The Defendant was subsequently prosecuted by the police for driving without due care and attention, receiving four points on his licence and a £150 fine.

x. Our client was knocked off his bicycle by a juggernaut which failed to stop. As a result of the accident, he sustained multiple soft tissue injuries, lacerations requiring stitches and a fracture to his pelvis. The cyclist was wearing a helmet and high visibility clothing. 

2. LGV driver education

As can be seen from the case examples above, lorries are a real threat to cyclists and the rest of Thompsons’ caseload confirms this. LGV drivers are more likely to hit cyclists, and to inflict greater injury when they do.

We believe that gaining some experience of cycling in road conditions should form part of all LGV and PCV driving tests and form part of the Driver Certificate of Professional Competence.

Nobody should be allowed to drive an LGV or PCV unless they have experienced what it is like to ride a bike on the road in traffic. 

3. Strict liability and culture

The Courts have recognised that, in accidents between vehicles and pedestrians, consideration should be given to different vulnerabilities of the parties.

There are, as has often been held, two aspects to apportioning responsibility between claimant and defendant, the respective causative potency of what they have done, and their respective blameworthiness:……. The court 'has consistently imposed upon the drivers of cars a high burden to reflect the fact that the car is potentially a dangerous weapon'
Eagle v Chambers, Court of Appeal [2003] EWCA Civ 1107

We believe the law now needs to go further than this.

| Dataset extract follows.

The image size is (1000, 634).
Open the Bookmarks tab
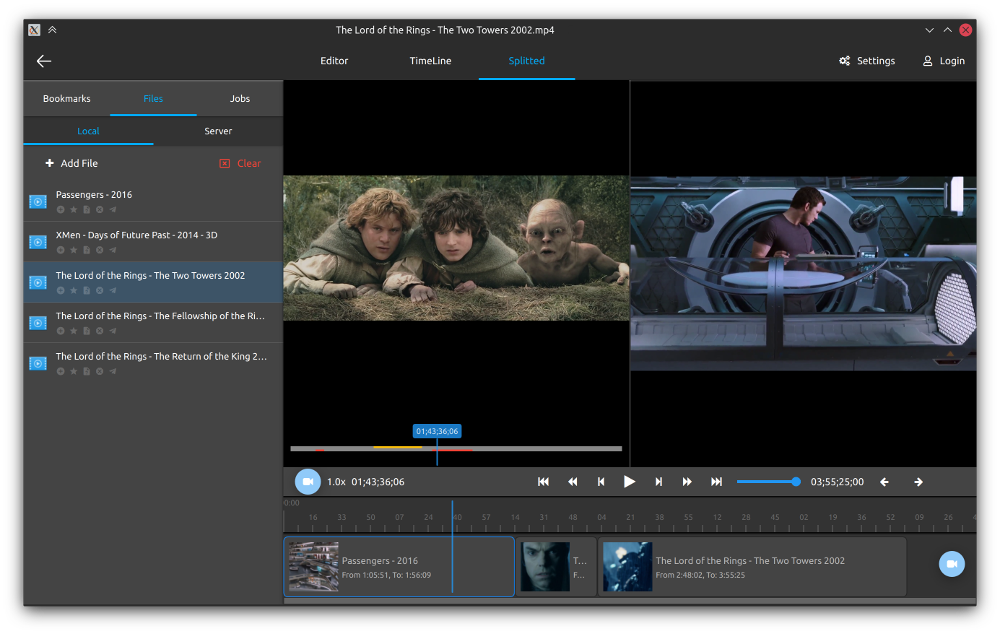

Road traffic accidents in the Netherlands are governed by a law of ‘strict liability’, the aim of which is to protect vulnerable road users from more powerful road users. Under strict liability, the presumption in an RTA is that the more powerful road user is liable unless it can be clearly demonstrated that they are not.

We recommend strict liability is introduced in the UK in all cases involving cyclists.

Combined with an education campaign, strict liability could serve, as well as improving the legal environment, to change the prevailing culture. Currently, motorists appear alienated from the physical environment and to behave often as though they ‘own the road’. Strict liability – in which cyclists have a certain priority - may go some way to help reverse this presumption. 

4. Trouble spots

Our experience suggests that serious injuries to cyclists occur very disproportionately in particular “trouble spots”. Notorious ones in London, for instance, would include the Bow roundabout and the area around Kings Cross and St Pancras stations.

We would propose that there should be a statutory duty put on local authorities to monitor the emergence of such trouble spots and to promulgate remedies effective within a fixed time period. 

5. New road developments

New road developments, by their nature, tend to expand car and LGV capacity, but rarely extend cycling capacity commensurately, or protect vulnerable cyclists from such extensions of car and LGV capacity.

We would propose that such duties as exist to consider cyclists when planning new road architecture should be considerably strengthened.

It should be a duty not merely to consider cyclists, but to demonstrate that their safety and amenity is enhanced in any new development by an amount at least equal to any benefits which accrue to motorists. 

6. Better training for cyclists

Cyclists are generally not complicit in their own injury. Nevertheless, they are vulnerable, and as such they need better training than most cyclists currently receive.

Better quality training should be made more widely available at low or no cost through the intervention of local and central government.

In particular, Highway Code rules 59-82 relating to cyclists and rules 72-73 (vehicles turning) and rule 78 (large vehicles and roundabouts) need to be better understood by cyclists and motorists alike, and better enforced.

The rules are already in place. What needs to improve is understanding of them and their observation by both cyclists and motorists, and the consistency and quality of their enforcement.

Most of the above can be best achieved by better education and training.  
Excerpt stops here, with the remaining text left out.